=== EXERCISE BRIEF ===
Your answer should be one number: the count of lines in the records that include the word "agent".

-------------------------

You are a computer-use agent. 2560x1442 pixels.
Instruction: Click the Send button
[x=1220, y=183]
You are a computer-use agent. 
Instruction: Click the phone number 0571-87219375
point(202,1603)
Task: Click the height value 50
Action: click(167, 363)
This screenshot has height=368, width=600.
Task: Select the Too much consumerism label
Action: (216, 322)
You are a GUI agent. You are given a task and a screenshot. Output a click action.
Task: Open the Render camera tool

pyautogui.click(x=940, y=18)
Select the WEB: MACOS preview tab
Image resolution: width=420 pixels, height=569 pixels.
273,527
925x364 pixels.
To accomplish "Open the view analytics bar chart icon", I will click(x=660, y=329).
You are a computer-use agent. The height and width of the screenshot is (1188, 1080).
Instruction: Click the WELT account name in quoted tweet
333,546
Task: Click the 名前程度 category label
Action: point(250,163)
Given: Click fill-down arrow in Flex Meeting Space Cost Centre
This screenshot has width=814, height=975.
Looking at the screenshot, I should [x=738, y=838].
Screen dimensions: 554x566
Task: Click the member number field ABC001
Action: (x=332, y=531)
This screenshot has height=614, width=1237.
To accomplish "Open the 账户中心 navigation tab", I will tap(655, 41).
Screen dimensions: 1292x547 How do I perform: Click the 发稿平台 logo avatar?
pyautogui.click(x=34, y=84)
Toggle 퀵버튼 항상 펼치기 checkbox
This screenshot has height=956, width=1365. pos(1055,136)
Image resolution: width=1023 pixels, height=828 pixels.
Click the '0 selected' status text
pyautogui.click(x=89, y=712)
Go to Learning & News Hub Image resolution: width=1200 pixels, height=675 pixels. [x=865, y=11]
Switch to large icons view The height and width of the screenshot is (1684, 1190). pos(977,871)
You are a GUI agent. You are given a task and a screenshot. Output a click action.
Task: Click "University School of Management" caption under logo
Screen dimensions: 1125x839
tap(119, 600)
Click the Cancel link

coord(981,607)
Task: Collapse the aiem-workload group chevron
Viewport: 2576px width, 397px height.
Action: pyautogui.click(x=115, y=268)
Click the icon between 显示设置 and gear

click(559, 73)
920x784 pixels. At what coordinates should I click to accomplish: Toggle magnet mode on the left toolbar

-------------------------

=== ANSWER SECTION ===
5